Earlier studies of phototropic fluence-response curves with maize coleoptiles identified first and second pulse-induced phototropisms and time-dependent phototropism. In this study, we established a phototropism assay system that allowed quantitative determination of hypocotyl phototropism and investigated the molecular basis of multiphasic fluence-response relationships by using phototropic mutants of Arabidopsis. With this assay system in which red light-adapted seedlings were used and phototropic stimulation was directed parallel to the symmetrical plane of the seedling shoot, the first pulse-induced and time-dependent phototropisms were resolved and, in addition, a weak second pulse-induced phototropism was identified in high fluences. It was uncovered that all these responses are mediated by phot1 with no apparent contribution from phot2. It was also uncovered that NPH3 limits all the responses whereas RPT2 is involved specifically in time-dependent phototropism. Further analysis using continuous blue light stimulation indicated that phot2 can cause a weak phototropism at high fluence rates when phot1 is absent, but it does not mediate phototropism in wild-type hypocotyls.

Analysis of phototropin mediated responses in AGCVIII kinase transgenic plants

Phototropins, which are members of AGCVIII kinase family, are plant specific blue-light photoreceptors having photosensory LOV domains in the N-terminus. The Arabidopsis genome contains 23 AGCVIII kinases exhibiting different expression patterns and functions. Since the kinase domains are well conserved among them, there is a possibility that AGCVIII kinases other than phototropin transduce the signal by using the pathway similar to phototropin. To investigate this possibility, we produced transgenic plants that over-expressed the kinase domains of representive AGCVIII kinases, and compared them with respect to physiological activities. In particular, we produced transgenic plants expressing the GFP-fused kinase domains of PHOT1, PHOT2, AGC1-3, KIPK, PID and OXI1 under the control of the heat-inducible promoter. The resulted plants were subjected to the physiological analysis. Consequently, distinct AGCVIII kinases interfered with the endogenous phot2 actions in the chloroplast positioning and phototropic responses. These results suggest that AGCVIII kinases have physiological acitivities similar to the PHOT2 kinase. Currently, we are analyzing stomatal opening in those plants.

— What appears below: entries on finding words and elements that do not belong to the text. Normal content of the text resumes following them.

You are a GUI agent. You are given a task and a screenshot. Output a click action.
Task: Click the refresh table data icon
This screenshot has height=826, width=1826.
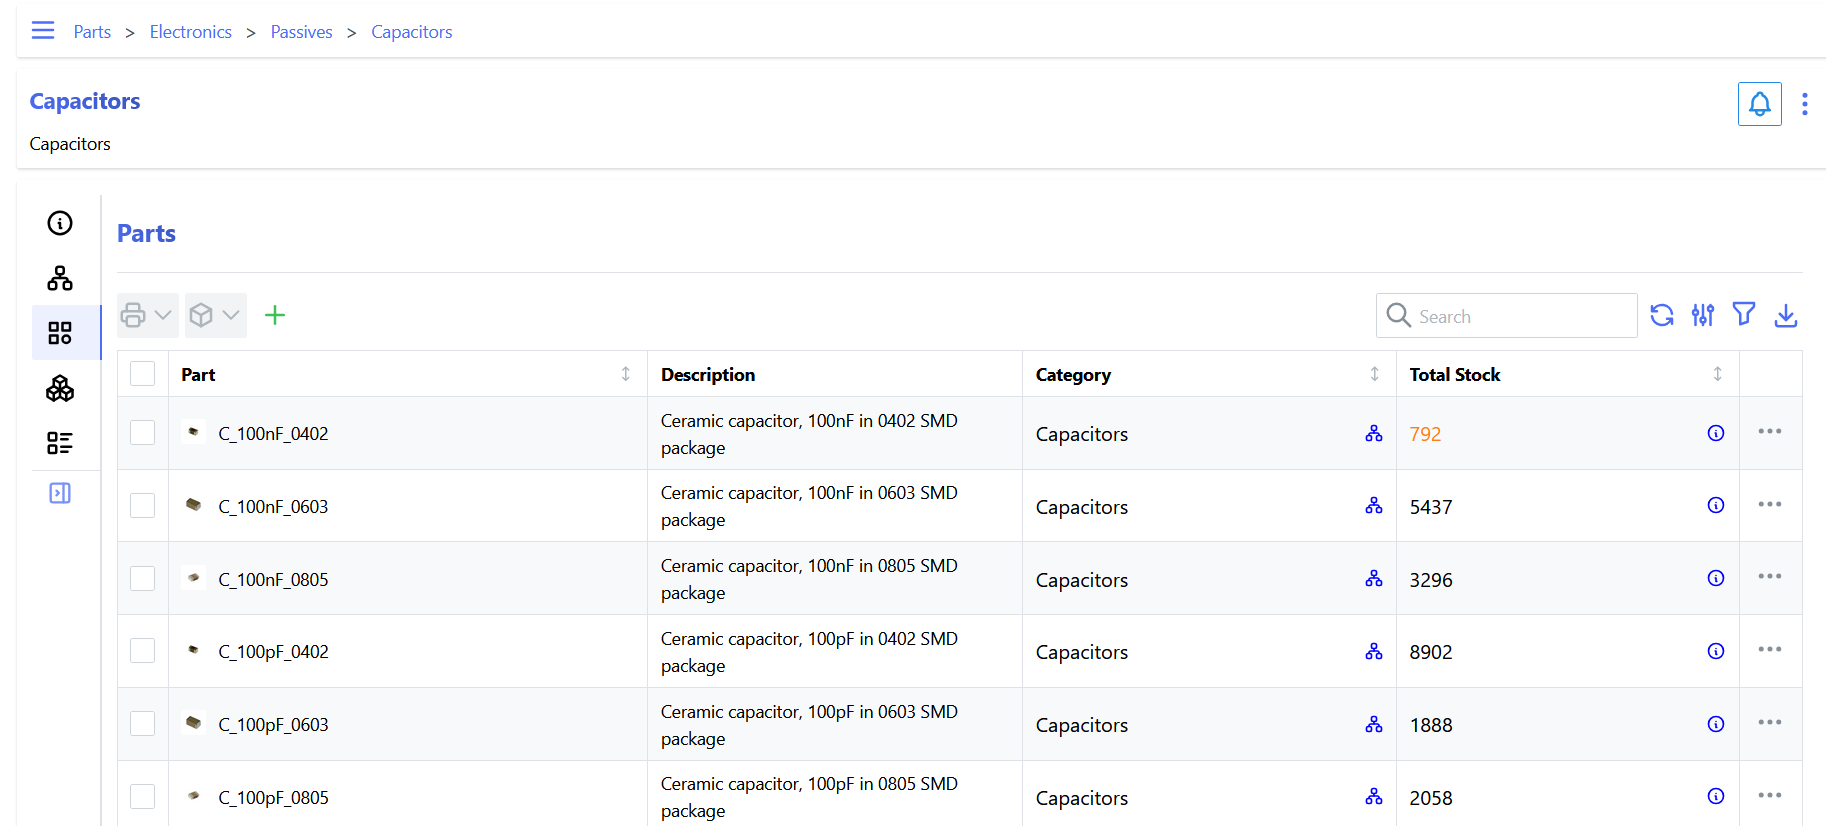click(1661, 316)
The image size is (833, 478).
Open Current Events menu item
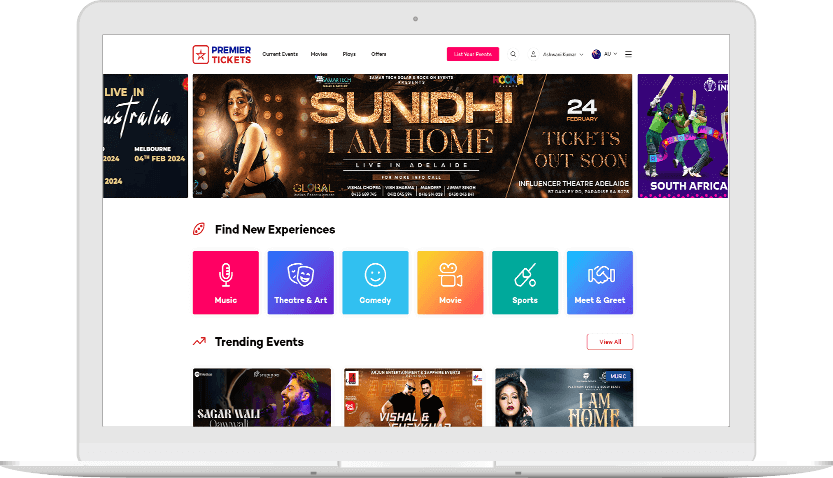pos(280,54)
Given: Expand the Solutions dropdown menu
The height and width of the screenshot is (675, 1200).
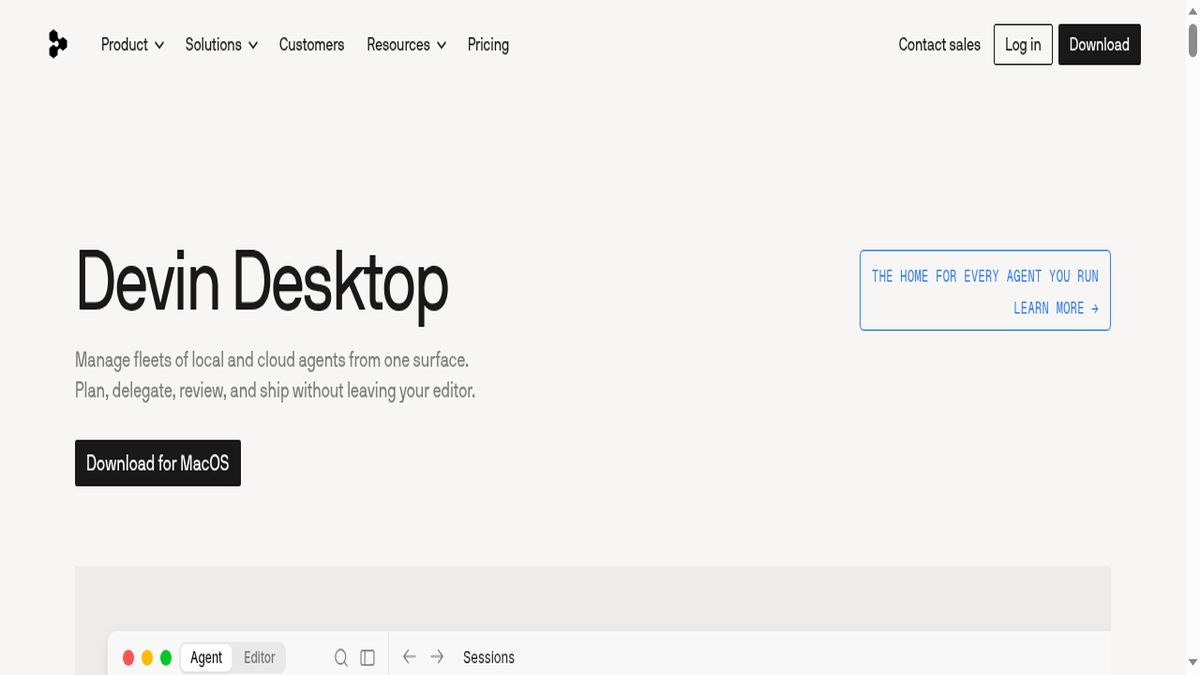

Possible roles of plant's blue-light receptor, phototropin, as a "flippase-kinase"

Plants possess a blue-light receptor, phototropin, which mediates phototropism, chloroplast relocation, stomatal opening and leaf flattening. Phototropin is a light-regulated kinase whose authentic substrate has remained unknown. The "flippase-kinase" (Fpk) in Saccharomyces cerevisiae (budding yeast), which shows a high similarity to phototropin, phosphorylates and activates "phospholipid translocase" (flippase). Flippase in turn affects cell polarity, membrane transport, and actin remodeling through modifying the tansbilayer lipid asymmetry of cellular membrane.
We hypothesized that phototropin also acts as a flippase-kinase in plants. As the first step, we demonstrated that phototropin complemented multiple phenotypes in the fpk-deficient mutant strains of budding yeast. Hence, phototropin could regulate the flippase activity at least in budding yeast. We then asked whether flippase was involved in the phototropin-mediated responses in plants. Among 12 members of the flippase family (ALA1 - 12), we found that the ala3 mutant of Arabidopsis was defective in stomatal opening induced by blue light. Thus, phototropin may regulate ALA3 directly to trigger stomatal opening.